==== Records shown
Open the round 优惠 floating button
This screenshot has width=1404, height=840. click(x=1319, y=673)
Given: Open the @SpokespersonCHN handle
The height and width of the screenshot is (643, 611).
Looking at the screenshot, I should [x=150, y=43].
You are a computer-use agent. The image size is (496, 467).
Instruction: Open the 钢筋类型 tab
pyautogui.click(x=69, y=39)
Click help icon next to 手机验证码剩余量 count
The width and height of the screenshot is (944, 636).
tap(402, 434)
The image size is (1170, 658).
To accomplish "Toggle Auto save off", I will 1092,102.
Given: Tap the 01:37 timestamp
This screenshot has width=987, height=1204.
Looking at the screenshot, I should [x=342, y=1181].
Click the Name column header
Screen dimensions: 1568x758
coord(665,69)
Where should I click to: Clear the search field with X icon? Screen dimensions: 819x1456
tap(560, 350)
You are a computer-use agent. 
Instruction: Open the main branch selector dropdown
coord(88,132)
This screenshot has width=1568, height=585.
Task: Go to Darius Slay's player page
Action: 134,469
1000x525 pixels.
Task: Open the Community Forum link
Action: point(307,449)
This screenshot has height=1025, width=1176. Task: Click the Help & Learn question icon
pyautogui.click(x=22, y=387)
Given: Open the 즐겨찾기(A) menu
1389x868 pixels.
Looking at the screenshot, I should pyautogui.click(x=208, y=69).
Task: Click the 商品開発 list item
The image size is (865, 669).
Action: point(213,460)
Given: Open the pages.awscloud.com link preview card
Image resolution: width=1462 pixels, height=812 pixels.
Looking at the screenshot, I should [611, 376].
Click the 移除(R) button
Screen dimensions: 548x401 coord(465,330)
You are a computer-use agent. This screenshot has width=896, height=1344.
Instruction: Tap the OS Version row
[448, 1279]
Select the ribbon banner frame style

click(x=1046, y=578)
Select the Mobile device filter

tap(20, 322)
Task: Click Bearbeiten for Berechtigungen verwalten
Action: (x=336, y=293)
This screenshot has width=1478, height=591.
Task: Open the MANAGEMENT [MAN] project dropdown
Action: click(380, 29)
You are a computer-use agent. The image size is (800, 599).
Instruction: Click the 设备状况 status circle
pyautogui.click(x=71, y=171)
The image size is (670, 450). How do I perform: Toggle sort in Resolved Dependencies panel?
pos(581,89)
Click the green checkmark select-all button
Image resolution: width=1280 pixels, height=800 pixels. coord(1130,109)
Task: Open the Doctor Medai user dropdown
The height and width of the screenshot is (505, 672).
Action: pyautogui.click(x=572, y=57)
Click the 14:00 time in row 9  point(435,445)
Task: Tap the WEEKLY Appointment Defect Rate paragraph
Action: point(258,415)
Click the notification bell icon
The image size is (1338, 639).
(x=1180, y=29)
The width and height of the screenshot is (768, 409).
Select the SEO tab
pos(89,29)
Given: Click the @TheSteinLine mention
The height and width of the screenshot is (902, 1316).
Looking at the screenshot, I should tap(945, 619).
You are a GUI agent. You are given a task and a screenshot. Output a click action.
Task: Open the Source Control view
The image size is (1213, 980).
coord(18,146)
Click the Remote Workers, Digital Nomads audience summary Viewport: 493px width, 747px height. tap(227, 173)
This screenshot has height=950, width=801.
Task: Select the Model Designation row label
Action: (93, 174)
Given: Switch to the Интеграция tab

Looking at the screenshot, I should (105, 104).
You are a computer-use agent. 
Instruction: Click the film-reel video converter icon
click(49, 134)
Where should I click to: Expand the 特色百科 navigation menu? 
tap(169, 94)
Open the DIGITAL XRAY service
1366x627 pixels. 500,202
========
Would you output, from the records above, exactly the run of lines that starts at the line containing "Instruction: Open the 钢筋类型 tab" and ends at the line containing "You are a computer-use agent. This", and only that run?

Instruction: Open the 钢筋类型 tab
pyautogui.click(x=69, y=39)
Click help icon next to 手机验证码剩余量 count
The width and height of the screenshot is (944, 636).
tap(402, 434)
The image size is (1170, 658).
To accomplish "Toggle Auto save off", I will 1092,102.
Given: Tap the 01:37 timestamp
This screenshot has width=987, height=1204.
Looking at the screenshot, I should [x=342, y=1181].
Click the Name column header
Screen dimensions: 1568x758
coord(665,69)
Where should I click to: Clear the search field with X icon? Screen dimensions: 819x1456
tap(560, 350)
You are a computer-use agent. 
Instruction: Open the main branch selector dropdown
coord(88,132)
This screenshot has width=1568, height=585.
Task: Go to Darius Slay's player page
Action: 134,469
1000x525 pixels.
Task: Open the Community Forum link
Action: point(307,449)
This screenshot has height=1025, width=1176. Task: Click the Help & Learn question icon
pyautogui.click(x=22, y=387)
Given: Open the 즐겨찾기(A) menu
1389x868 pixels.
Looking at the screenshot, I should pyautogui.click(x=208, y=69).
Task: Click the 商品開発 list item
The image size is (865, 669).
Action: point(213,460)
Given: Open the pages.awscloud.com link preview card
Image resolution: width=1462 pixels, height=812 pixels.
Looking at the screenshot, I should [611, 376].
Click the 移除(R) button
Screen dimensions: 548x401 coord(465,330)
You are a computer-use agent. This screenshot has width=896, height=1344.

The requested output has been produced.